I have the fortunate opportunity to be involved with a number of people who are considerably older than I, and am consistently astonished by their capacity to pull from their unique experiences and knowledge, in order to offer solutions to any number of problems that I’m personally stymied to resolve. Ironically, I have that same experience when I’m involved with the youngest part of our society. Although children can’t pull from years of experience like our seniors, they replace that with an uncluttered view of life that lends itself to solving what seem like complex problems, with simple solutions.
Although these two segments of our community come at things with wildly different mindsets it seems to me that they share a very common thread. They each inherently speak from their mind and their heart at the same time, as if there is no separation between the two. There is no need to reconcile between a thought and a feeling; they are intertwined to the point that there is no distinction.
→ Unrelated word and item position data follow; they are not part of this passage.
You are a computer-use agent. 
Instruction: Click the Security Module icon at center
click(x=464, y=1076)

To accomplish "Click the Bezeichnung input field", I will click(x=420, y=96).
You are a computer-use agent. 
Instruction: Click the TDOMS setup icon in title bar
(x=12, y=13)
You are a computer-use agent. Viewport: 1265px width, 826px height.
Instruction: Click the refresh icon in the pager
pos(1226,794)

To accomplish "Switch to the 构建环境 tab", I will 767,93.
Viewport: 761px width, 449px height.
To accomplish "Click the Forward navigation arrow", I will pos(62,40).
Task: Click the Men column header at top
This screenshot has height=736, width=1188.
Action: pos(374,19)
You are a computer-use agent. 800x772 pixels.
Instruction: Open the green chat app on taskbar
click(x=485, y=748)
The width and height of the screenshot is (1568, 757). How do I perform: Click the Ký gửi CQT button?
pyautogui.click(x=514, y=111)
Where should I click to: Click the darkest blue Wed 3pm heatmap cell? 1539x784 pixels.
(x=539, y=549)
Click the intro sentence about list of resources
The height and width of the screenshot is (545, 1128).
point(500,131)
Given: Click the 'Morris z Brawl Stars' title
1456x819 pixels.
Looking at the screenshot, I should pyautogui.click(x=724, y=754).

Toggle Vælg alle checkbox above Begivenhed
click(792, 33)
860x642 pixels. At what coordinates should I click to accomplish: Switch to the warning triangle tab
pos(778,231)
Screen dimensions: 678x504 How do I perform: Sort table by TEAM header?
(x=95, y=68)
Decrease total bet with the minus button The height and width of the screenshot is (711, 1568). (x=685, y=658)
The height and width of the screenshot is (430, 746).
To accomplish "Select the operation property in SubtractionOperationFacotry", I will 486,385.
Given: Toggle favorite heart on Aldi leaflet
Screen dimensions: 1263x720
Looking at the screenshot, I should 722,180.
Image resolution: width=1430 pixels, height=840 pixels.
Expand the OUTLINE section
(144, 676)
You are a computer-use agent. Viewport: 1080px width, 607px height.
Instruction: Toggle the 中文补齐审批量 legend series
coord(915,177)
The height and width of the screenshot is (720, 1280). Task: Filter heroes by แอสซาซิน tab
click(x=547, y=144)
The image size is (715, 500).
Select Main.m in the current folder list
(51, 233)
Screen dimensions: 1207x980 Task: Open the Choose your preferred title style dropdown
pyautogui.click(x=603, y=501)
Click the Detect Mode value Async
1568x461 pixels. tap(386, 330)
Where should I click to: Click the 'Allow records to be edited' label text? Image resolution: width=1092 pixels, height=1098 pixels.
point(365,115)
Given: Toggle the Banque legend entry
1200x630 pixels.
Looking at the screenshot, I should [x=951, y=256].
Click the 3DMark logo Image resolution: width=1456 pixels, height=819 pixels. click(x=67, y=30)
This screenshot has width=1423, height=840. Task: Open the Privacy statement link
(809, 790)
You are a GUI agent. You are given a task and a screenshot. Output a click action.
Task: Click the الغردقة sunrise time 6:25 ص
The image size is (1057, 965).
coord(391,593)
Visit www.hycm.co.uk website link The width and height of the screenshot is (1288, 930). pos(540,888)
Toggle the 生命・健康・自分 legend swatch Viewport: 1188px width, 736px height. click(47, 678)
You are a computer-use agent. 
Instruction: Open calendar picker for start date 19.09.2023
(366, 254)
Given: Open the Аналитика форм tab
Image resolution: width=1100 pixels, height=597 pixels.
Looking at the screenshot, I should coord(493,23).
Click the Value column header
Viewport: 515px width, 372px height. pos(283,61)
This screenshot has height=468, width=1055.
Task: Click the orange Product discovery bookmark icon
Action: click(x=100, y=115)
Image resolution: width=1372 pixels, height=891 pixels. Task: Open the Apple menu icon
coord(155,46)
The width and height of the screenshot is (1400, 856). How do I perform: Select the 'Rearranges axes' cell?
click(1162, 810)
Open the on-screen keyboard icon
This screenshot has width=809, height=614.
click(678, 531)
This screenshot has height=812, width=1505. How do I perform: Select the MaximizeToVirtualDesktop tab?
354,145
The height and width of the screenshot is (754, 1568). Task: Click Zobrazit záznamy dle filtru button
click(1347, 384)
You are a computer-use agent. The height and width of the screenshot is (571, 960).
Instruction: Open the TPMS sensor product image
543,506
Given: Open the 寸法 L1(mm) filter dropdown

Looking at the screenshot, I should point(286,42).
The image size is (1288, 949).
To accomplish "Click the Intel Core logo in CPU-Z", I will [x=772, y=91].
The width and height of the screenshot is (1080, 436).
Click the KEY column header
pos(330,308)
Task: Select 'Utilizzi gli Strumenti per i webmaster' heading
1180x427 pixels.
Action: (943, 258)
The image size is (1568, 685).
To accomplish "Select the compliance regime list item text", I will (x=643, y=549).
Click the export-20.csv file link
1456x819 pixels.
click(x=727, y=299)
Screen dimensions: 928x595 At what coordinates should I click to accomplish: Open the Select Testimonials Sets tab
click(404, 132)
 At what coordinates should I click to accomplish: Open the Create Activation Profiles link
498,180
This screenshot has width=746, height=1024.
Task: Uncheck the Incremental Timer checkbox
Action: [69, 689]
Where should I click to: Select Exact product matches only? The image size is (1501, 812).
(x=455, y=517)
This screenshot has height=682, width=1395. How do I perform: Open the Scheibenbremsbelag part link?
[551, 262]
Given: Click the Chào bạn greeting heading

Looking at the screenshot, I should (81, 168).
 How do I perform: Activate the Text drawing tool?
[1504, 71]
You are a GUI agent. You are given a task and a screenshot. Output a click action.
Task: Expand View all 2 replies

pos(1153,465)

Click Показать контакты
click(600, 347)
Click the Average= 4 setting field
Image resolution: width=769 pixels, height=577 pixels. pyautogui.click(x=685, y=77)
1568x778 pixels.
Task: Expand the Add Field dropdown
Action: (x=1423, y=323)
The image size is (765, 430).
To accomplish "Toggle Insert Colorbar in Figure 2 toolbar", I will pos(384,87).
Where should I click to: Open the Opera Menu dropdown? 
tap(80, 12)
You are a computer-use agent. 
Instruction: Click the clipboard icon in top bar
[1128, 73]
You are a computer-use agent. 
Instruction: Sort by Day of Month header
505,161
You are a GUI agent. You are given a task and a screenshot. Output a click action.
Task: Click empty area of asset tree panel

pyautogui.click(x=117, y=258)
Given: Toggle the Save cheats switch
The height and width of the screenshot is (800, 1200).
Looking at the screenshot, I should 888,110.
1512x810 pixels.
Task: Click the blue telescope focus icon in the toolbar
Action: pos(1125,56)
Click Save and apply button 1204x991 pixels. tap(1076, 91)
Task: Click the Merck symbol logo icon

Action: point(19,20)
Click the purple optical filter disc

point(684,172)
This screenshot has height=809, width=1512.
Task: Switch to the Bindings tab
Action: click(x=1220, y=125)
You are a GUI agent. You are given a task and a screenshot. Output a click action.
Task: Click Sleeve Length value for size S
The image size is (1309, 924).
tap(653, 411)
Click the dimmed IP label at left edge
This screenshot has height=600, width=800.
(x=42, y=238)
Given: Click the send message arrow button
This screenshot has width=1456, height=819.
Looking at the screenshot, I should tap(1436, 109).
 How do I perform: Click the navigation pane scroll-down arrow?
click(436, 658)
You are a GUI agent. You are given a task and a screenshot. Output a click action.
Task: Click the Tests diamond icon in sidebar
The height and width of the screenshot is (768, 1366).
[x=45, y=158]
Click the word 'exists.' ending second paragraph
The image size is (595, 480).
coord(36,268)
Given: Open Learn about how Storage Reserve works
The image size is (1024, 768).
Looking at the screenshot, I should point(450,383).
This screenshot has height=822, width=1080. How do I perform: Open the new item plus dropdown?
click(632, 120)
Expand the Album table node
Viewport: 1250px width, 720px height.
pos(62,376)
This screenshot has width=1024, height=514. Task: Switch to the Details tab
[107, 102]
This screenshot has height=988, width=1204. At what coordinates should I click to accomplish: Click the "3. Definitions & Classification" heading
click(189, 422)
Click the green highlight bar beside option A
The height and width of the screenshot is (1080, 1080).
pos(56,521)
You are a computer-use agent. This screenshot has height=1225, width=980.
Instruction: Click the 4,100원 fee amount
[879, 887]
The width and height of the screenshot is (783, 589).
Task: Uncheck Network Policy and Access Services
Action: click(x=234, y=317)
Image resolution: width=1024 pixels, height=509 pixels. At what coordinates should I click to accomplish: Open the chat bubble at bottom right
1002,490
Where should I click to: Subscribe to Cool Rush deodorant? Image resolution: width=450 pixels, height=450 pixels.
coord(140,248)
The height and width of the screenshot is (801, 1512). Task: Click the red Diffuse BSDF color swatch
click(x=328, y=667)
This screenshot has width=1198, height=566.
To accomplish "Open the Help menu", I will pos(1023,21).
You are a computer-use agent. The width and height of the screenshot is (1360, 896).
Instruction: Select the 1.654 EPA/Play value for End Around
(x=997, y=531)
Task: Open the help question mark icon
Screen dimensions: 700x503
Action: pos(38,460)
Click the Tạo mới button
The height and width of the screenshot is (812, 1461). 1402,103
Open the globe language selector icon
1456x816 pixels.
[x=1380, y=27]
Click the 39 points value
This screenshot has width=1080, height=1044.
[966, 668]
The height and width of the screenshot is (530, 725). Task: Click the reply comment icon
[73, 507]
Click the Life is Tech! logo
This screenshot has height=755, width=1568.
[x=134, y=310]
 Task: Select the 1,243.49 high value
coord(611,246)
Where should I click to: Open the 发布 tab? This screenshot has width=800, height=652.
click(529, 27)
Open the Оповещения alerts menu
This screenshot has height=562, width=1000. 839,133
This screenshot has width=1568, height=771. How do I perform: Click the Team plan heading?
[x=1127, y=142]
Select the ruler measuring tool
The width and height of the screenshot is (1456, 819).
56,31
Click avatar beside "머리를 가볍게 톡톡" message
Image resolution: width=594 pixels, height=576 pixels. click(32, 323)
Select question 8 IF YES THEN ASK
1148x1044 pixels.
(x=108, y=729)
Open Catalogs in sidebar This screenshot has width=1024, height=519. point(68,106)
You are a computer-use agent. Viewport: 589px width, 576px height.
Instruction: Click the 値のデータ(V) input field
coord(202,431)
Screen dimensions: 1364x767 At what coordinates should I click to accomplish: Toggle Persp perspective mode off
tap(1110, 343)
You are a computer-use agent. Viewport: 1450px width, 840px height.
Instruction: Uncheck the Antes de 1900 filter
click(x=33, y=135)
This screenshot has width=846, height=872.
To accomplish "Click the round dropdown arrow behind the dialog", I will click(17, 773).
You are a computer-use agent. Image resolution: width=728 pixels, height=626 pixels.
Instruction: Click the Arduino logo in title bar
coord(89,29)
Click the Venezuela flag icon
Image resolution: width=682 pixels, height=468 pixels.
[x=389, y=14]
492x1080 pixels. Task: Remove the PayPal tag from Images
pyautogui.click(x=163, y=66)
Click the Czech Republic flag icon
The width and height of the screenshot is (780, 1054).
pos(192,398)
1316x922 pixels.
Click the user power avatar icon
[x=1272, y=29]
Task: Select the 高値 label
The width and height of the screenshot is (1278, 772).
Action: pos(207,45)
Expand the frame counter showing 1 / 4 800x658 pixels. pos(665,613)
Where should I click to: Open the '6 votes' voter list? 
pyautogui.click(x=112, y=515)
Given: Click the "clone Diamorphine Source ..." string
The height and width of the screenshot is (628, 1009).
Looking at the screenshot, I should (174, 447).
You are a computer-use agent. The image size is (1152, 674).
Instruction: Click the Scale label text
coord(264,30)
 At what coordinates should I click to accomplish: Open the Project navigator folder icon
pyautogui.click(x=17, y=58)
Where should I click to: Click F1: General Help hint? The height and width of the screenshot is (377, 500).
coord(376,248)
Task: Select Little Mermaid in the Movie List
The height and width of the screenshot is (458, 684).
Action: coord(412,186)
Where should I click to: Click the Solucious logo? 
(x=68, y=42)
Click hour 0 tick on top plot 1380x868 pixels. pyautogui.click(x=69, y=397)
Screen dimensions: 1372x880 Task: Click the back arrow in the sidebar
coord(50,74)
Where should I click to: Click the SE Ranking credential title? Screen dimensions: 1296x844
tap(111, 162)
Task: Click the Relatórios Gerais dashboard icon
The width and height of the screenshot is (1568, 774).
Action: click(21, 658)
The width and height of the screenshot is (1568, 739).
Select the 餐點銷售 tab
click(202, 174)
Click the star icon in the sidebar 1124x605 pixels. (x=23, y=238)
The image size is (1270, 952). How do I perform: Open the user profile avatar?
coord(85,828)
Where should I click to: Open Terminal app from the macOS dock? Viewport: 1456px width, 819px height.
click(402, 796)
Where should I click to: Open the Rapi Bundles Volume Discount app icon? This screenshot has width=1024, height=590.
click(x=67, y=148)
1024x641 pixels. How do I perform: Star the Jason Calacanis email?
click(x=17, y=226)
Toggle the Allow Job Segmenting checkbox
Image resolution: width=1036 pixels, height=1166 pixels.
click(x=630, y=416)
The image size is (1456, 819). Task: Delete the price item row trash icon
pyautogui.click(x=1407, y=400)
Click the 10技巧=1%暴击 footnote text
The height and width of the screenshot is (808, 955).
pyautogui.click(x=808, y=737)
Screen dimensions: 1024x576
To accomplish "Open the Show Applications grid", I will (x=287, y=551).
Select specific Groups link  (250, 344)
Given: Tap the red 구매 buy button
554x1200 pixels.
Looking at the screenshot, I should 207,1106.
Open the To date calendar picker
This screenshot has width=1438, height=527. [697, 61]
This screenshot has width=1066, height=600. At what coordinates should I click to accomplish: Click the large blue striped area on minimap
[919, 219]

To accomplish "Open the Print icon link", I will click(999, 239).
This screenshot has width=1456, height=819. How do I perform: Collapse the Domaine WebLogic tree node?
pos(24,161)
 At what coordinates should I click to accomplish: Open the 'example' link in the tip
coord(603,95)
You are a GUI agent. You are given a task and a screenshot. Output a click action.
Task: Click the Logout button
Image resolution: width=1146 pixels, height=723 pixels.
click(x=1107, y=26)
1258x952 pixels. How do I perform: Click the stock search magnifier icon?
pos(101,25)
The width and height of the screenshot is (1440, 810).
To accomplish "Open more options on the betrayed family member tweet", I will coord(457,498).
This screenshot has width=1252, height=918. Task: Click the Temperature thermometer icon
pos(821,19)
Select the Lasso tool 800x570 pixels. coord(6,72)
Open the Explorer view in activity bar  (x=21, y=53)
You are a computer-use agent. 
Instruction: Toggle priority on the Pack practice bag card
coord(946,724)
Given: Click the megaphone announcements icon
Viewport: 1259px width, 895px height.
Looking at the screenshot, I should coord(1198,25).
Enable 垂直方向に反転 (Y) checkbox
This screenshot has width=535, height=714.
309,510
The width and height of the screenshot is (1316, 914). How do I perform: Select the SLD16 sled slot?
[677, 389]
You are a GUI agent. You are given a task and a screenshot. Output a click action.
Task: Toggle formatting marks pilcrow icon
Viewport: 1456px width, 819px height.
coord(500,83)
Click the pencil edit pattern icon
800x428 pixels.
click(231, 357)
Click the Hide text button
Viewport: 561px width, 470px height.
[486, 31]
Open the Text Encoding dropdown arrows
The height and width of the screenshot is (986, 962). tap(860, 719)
With children we usually explain this away as immaturity, but if the most experienced people gravitate back to this oneness of heart and mind, this kind of response can’t be appropriate.
We have all heard young children make suggestions that in their purity will indeed solve a particular problem, if it were not for our grown-up view on the implications of the solution. “It will be too hard,” “Some people may not like it,” or “It’s more complicated than that,” are all things I’ve heard myself think or say. I wonder what my friend would say. I bet he would be much more in their camp than in mine.
So, maybe it is me, or our period in life. The innocence and purity of childhood too often gets buried as the commerce of our lives becomes a focus. We have responsibilities, jobs, homework, and chores to fill up our days. We exercise our mind constantly to the point where it starts to believe that it’s an independent organ strong enough to survive on its own. If we forget to exercise our heart, it becomes overshadowed by the strength of our mind, distant and eventually cold.
As an infant we are just tiny little creatures, and as a result our heart and mind are physically close to each other. As we grow from infant, to child, and then on to adulthood, our mind and heart become physically separated by a greater and greater distance. Maybe that’s why as we move into our senior years we start to shrink, so that like a child, our mind and heart are nearer each other, intertwined as it was intended.